Lokesh's brow wrinkled. "On the outside," he said with difficulty, as though the words caused him pain, "the last time anyone saw it, it looked like a silver gau. Open it and there is a finely carved basket of jade, and inside that a place for a prayer."

 

 

The last boy's shirt, Kublai's shirt, had been torn, he remembered as he played the image from the Ministry steps over in his mind. Like that of Alta and Suwan.

 

 

"That's what you came for?" Shan asked. "This Jade Basket? Is that what you must take back?" Is that what Lau died for? he almost asked. For an artifact? There were symbols, he knew, objects of great power, of great veneration, for which devout Buddhists would gladly give their lives to protect. Indeed, dying for such objects would add great merit for the next incarnation.

 

 

"It's not safe to speak about it," Lokesh said, still shaking his head. "If you don't know how to approach it, then the closer you get, the farther it is." He looked up at Shan, clearly struggling painfully with something inside. "Don't—" His voice choked off and he stared at the bell with a doleful, perplexed expression.

 

 

"Did Lau have it? Is that why you came here?" Shan asked.

 

 

But Lokesh just stared intensely at the bell in his hands. He seemed beyond hearing again.

 

 

Shan walked about the office, then stood in the doorway, surveying it.
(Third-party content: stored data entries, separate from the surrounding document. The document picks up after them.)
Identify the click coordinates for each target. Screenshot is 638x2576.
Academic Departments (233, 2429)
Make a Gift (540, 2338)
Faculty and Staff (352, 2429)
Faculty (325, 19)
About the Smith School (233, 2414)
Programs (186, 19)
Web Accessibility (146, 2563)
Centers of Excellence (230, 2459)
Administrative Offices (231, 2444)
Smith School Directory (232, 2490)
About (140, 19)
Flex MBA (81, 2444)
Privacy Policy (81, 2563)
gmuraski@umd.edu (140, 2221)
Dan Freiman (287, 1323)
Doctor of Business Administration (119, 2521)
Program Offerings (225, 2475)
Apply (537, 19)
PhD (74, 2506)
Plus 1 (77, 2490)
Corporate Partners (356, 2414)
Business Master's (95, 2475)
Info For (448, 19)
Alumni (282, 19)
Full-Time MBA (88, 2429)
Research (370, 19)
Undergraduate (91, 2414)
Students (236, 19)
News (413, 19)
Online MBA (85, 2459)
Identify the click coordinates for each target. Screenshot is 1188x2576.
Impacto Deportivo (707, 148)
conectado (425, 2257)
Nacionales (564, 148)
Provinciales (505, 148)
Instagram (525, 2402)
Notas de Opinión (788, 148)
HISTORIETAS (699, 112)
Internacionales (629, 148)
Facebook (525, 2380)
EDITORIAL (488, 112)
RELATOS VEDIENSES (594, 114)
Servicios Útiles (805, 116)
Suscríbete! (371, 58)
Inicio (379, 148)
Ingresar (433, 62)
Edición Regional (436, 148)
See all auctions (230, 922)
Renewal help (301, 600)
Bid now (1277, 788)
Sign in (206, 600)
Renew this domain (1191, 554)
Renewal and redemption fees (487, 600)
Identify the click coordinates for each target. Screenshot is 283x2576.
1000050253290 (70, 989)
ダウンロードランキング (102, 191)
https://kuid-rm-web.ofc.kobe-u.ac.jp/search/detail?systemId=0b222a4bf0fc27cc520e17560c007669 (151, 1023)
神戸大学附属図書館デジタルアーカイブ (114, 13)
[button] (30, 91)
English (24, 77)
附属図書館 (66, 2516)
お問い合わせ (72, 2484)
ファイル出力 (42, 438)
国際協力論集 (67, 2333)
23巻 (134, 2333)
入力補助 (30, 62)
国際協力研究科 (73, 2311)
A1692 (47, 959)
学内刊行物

Xu had been here. Public Security had probably been here. Managing Director Ko had certainly been here. Xu had taken what seemed to be Lau's personal effects. But Lokesh had found two more, he believed, the ball of thread and bell. They had been hidden in plain sight, camouflaged with her cultural instructional materials. From behind him in the hallway he heard the Mao speaking to Jakli, pointing to something on the office opposite Lau's. He stepped to the other side of the hall to investigate. The Mao was pointing to a handwritten sign taped to the glass on the door. In two-inch characters someone had written one of the Great Helmsman's most famous slogans. Religion is the Opiate of the Masses. There was a nameplate on the door. Committee Chairman Hu, it said. Shan remembered the plump, worried Han teacher he had met at Glory Camp.